Drink Magazine

On Cocktails Vs Wine in Food Pairings

By Dinocelotti @TheDabbler

This is a topic I will be exploring and discussing more often as I feel it’s very much overlooked and unrepresented. There seems to be a common misconception (in my opinion) that cocktails are for before or after dinner and that dinner is best served with wine. Although is traditionally somewhat accurate, I don’t think this needs to be perpetuated any more than it has. Don’t get me wrong, I love a good glass of wine, but my point is that the right cocktail can be equally well suited to a given dish as the right glass of wine. Of course there are cases where the wine may be the better choice, but the same applies to the cocktail.

There are however significant differences in the process and complexity of pairing with cocktails as opposed to foods. The benefits of wine are obvious, it is significantly easier to not screw up a wine pairing. From one glass of red wine to another, the average person will tell little difference as far as its effect on the food. I will likely get a lot of flack for saying that, but I feel my proof is twofold. The first is that probably 90% of people order the wine before they even know what they are going to eat and the second is inherent in the way wine professionals or educators speak about pairings;

“Match the weight/richness of the food with the body of the wine” or “Match sweet foods with sweet wines” and “avoid combining oily or very salty foods with high-tannin wines”. 

I will concede that when a sommelier find me the perfect wine pairing for my food, everything does taste better and the entire dish is pure heaven. Wine can absolutely enhance food and it can absolutely ruin too. But when we take the above standard suggestions into consideration, it’s really difficult make a complete blunder with your pairing, especially if you have some basic wine experience (aka, you know that a Cabernet will likely have higher tannins than a pinot noir) then you’re away to the races.

Essentially what I am trying to say is that I feel wine is a safer choice and an easier choice because the variation in flavor profiles is significantly smaller than what can be achieved in cocktails. This brings me to the benefits and disadvantages of cocktail pairings. The benefit is simple, the available array of  flavours is so significant. Where wines are like the artist who is forced to paint in monochrome, cocktails are the artist who has an infinite selection of colours on his palette.

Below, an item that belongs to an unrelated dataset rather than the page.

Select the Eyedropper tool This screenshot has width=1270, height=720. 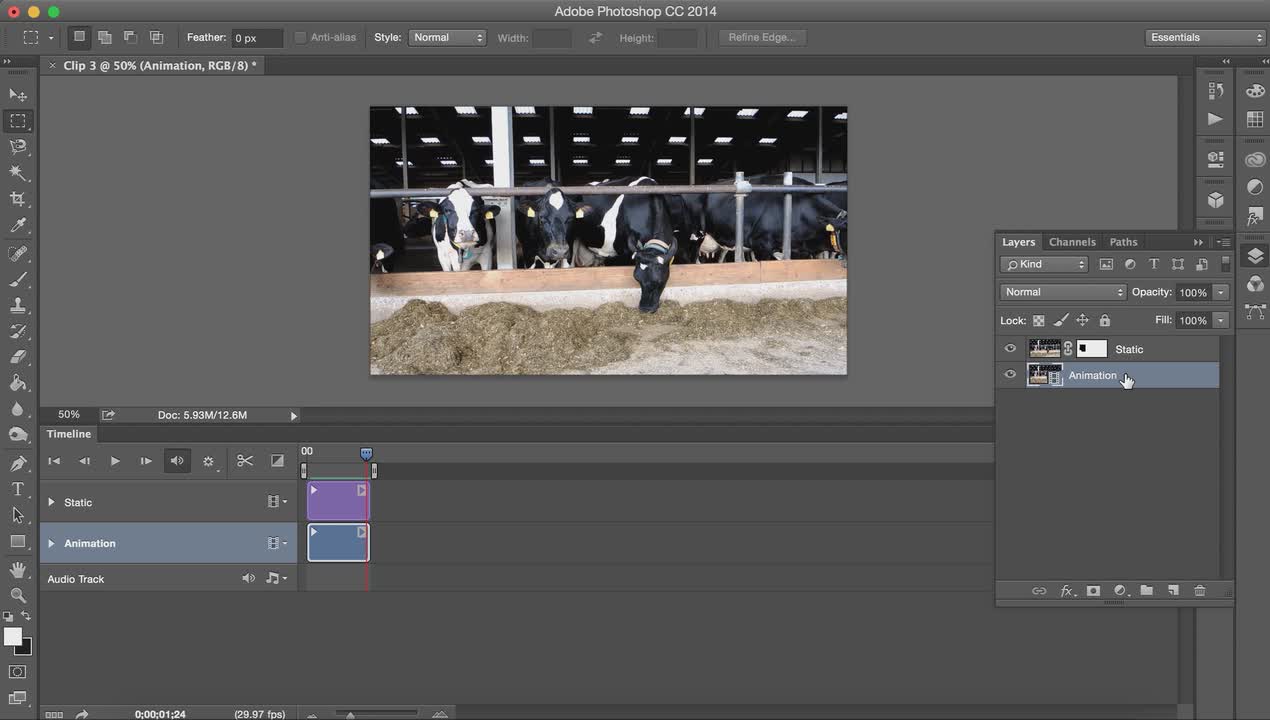click(x=18, y=226)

The disadvantage of cocktails is that because the flavours are so specific and pronounced, it is significantly easier to screw up a pairing by selecting the wrong cocktail, the wrong profile of ingredients, or the wrong balance of ingredients. The cocktail is a pairing in itself, where each ingredient needs to blend in harmony with the others in the glass. That blend then must work to accentuate the flavours in the dish. The other disadvantage, because of the previous problem, is that people are less inclined to select a cocktail with their food, because it’s far more conceivable to share a bottle of wine between two people over a three course meal than it is to have one cocktail per course. (Because the cocktail if paired with one course, will likely not pair well with the next course, and you will likely be consuming significantly more alcohol in this case).

So, what’s my point. My point is that next time you go out for dinner at a restaurant with a respectable cocktail culture, ask them what cocktail will go well with the seared scallop and bacon appetizer or the ribeye steak in mushroom sauce. If they can’t answer, shame on them for perpetuating a self-injurious status quo. If they do it well, you will not only experience your dish in a completely different way, but hopefully it will also open your eyes to a whole new world of dining possibilities. maybe you’ll even help start a trend!